Non-GAAP net income (loss) represents net income (loss) calculated in accordance with U.S. GAAP as adjusted for the impact of non-cash stock-based compensation expense, acquisition-related, restructuring and other (income) costs, amortization of acquisition-related intangible assets and deferred tax expense for goodwill amortization.

EBITDA represents earnings (or losses) before interest, income taxes, depreciation, and amortization. Adjusted EBITDA further eliminates the effect of stock-based compensation, acquisition-related, restructuring and other (income) costs.

Service fee equivalent revenue represents service fee revenue plus the gross profit earned on product revenue and does not alter existing revenue recognition.

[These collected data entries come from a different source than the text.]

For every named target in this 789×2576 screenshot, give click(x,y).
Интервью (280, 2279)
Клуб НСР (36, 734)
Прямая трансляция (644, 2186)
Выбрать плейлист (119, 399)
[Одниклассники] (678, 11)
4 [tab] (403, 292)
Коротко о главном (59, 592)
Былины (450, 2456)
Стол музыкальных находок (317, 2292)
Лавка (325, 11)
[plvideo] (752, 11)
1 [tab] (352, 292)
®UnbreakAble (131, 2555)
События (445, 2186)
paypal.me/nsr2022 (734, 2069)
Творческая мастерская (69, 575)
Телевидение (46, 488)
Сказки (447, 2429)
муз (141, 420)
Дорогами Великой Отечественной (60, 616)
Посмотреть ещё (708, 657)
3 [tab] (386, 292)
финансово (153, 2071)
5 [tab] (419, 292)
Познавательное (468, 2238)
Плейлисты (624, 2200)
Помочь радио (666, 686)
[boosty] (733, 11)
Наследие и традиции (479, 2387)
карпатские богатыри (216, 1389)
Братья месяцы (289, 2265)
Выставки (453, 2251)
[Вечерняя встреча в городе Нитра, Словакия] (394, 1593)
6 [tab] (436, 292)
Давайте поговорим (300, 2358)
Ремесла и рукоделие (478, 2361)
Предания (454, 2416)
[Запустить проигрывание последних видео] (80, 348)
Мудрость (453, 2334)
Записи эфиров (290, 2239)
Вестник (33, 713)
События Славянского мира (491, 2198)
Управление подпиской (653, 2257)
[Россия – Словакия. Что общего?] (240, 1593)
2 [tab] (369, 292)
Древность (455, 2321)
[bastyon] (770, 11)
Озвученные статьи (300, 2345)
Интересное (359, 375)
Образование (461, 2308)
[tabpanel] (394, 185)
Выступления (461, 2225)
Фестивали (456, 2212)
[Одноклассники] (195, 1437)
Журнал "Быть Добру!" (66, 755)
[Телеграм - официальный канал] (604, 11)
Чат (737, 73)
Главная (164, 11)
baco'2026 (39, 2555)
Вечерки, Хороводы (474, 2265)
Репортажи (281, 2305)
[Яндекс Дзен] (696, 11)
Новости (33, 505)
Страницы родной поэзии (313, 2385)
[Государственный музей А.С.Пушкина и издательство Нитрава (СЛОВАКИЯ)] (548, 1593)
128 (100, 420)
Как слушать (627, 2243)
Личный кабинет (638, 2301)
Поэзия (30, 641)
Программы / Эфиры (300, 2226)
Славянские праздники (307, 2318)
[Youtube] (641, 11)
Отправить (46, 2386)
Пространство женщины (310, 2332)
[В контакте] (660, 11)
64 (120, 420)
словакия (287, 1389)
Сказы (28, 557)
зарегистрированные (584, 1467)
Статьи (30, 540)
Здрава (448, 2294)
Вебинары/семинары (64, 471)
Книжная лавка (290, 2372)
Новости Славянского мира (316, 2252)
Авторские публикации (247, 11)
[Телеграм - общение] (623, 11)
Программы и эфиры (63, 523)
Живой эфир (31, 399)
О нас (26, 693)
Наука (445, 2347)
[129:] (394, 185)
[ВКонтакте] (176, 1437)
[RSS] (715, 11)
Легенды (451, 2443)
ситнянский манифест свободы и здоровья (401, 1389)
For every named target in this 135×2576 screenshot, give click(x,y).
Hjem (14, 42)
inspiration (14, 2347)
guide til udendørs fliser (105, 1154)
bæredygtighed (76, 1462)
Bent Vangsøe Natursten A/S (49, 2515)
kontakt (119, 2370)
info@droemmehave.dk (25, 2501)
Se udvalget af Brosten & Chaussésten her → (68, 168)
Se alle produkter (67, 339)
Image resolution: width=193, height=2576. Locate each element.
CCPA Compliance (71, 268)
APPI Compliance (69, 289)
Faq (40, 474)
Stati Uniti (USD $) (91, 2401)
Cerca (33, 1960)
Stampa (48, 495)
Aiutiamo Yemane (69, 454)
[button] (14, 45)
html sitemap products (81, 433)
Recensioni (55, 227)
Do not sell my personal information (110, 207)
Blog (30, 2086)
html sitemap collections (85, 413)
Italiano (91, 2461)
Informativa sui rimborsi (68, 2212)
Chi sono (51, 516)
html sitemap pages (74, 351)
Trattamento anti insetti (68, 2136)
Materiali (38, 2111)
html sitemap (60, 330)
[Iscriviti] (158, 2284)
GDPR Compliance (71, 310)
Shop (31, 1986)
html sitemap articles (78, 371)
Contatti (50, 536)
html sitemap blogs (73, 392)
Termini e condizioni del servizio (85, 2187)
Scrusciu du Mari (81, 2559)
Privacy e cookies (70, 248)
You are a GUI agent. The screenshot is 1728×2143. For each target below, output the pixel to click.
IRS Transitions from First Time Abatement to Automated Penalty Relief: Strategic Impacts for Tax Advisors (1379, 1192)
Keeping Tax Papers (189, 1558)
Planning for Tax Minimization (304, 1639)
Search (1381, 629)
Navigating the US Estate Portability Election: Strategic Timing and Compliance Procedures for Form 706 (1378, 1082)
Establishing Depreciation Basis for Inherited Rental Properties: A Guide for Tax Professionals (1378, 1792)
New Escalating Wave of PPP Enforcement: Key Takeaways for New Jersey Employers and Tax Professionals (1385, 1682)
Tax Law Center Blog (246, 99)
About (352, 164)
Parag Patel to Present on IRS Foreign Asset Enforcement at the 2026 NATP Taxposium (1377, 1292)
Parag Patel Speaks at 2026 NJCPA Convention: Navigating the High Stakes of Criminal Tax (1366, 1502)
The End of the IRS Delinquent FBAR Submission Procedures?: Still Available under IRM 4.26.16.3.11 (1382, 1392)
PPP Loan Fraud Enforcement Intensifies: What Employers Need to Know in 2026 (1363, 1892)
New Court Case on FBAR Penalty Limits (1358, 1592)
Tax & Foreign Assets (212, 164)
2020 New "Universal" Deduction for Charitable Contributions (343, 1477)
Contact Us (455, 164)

Our service fee equivalent revenue target for 2017 includes an estimated gross margin on product sales of approximately $2 million (based on targeted product revenue of $42 million less targeted cost of product revenue of $40 million) plus a targeted range of between $238 million to $248 million of service fee revenue.

The adjusted EBITDA outlook for 2017 have not been reconciled to the company’s net loss outlook for the same period because certain items that would impact interest expense, income tax provision (benefit), depreciation and amortization (including amortization of acquisition-related intangible assets), stock-based compensation, and acquisition-related, restructuring and other (income) costs, all of which are reconciling items between net loss and adjusted EBITDA, cannot be reasonably predicted. Accordingly, reconciliation of adjusted EBITDA outlook to net loss outlook for 2017 is not available without unreasonable effort.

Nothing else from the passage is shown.